Scotland Census data

I have to be honest, I find the Scotland Census website an absolute maze and the process for accessing the data … non-trivial. But, I have cracked a method that works for me.

There is a table builder but you have to manually enter output area codes (with no copy and pasting), a massively time consuming task if you want data for the whole of Scotland or even a whole local authority.

Output areas are the lowest geographical level at which census estimates are provided. They have similar population sizes, approximately regular shapes, avoid mixing urban/rural postcodes, and are bound to a minimum size to retain confidentiality.

So instead, I downloaded all the .csv spreadsheets from the bulk data download! I know, not ideal given it’s 5.5 GB but if you want to look across a range of demographics and localities then this is the process I’d recommend. You do then have to do a bit of detective work to figure out what is in each sheet (a look-up table would be very handy!).

The Scotland Census table is easier to use at a local authority level, especially as it saves your previous selections - making multiple data downloads easier.
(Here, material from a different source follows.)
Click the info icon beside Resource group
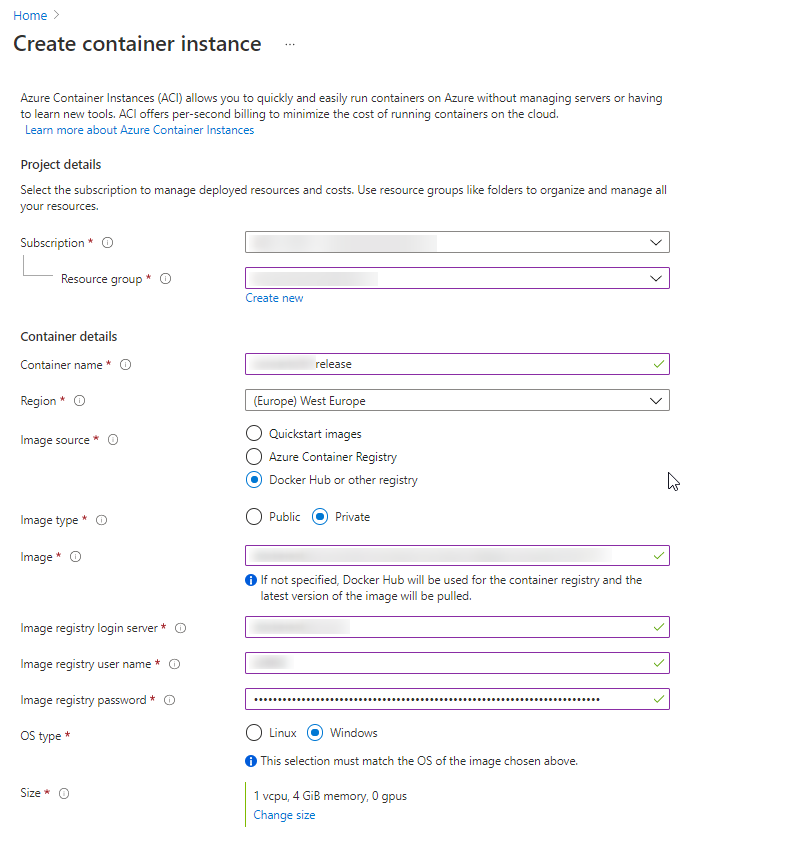 coord(166,279)
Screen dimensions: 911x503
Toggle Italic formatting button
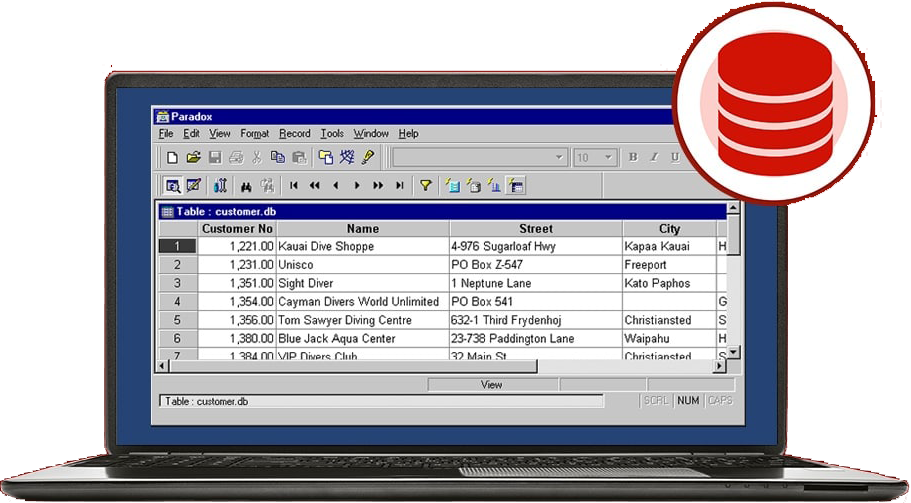[654, 157]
The flexible table builder for the 2022 census table looks a lot more user friendly so this process should be more streamlined when the next data set is released!
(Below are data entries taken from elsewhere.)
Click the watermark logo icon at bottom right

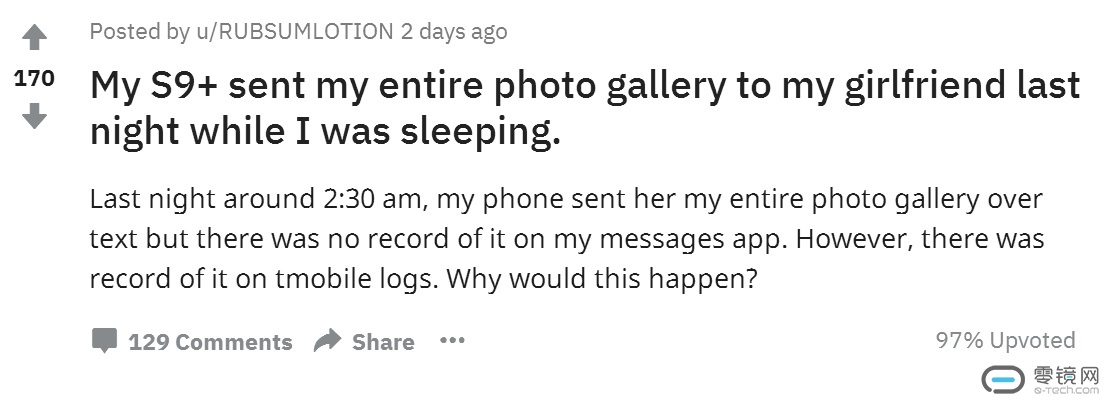(x=1004, y=378)
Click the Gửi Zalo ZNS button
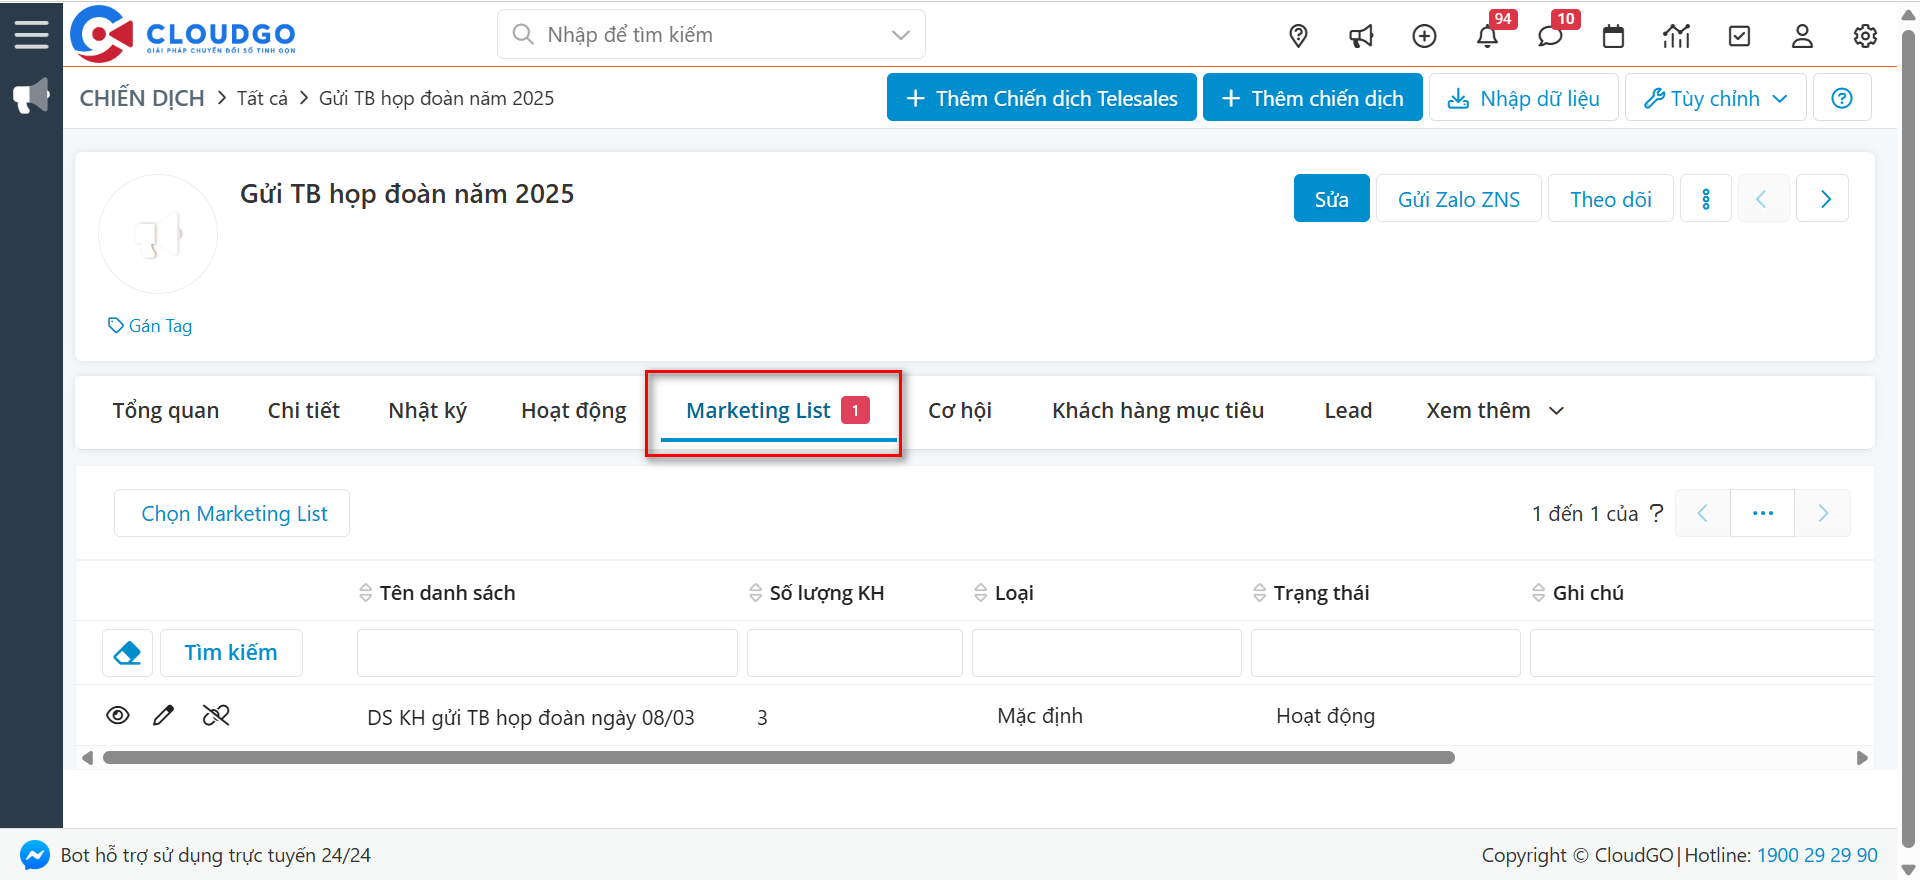 (x=1458, y=199)
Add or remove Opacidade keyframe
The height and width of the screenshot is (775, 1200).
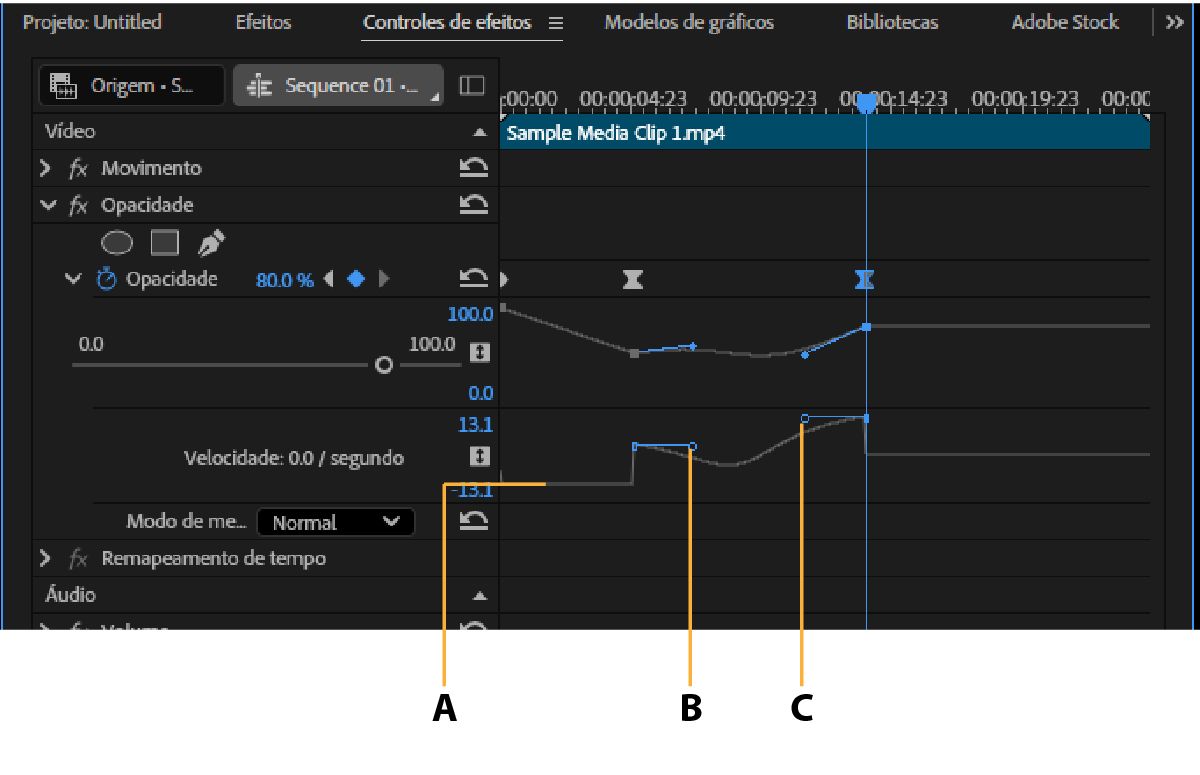(x=356, y=280)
Scotland census data wrangling

  1. Figure out what cut of the data you want to look at. In this blog I want to look at the breakdown of people with one or more long-term health conditions by output area.

  2. Go to the Scotland Census website, search by topic and look for that breakdown. Under the title is an alpha-numeric code, this code relates to the name of the .csv file in the bulk data download.

  1. Having searched for and found the relevant .csv file, upload this into R - remembering to move the file into your R folder!
library(tidyverse)
library(sf)
library(rmapshaper)
library(leaflet)

Health <- 
   read_csv("data/QS304SC.csv")

  1. Eventually we are going to merge this file with a shapefile for the output areas, I’m cheating a little with this step-by-step guide as we haven’t yet imported (or downloaded) the shapefile but spoiler alert we want to rename the column that contains the output area code.

Health <- 
   Health %>% 
   rename('code' = X1)

  1. What I want to do is look at the absolute number of people with one or more long-term health conditions, and how this translates as a percentage of the output area population.
Health_df1 <-
  Health %>% 
  group_by(code) %>%
  mutate(abnum = `One or more conditions`,
        pct = round(abnum / `All people` *100, 1)) %>%
  select(code, abnum, pct)

  1. Now the data is wrangled we will need some geographical coordinates for the output areas to make a map. I downloaded the coastline clipped version of the output area shapefile from the National Records of Scotland.

OALayer <-
  st_read("data/OutputArea2011_MHW.shp",
          layer = "OutputArea2011_MHW")

OALayer <-
  st_transform(OALayer, "+init=epsg:4326")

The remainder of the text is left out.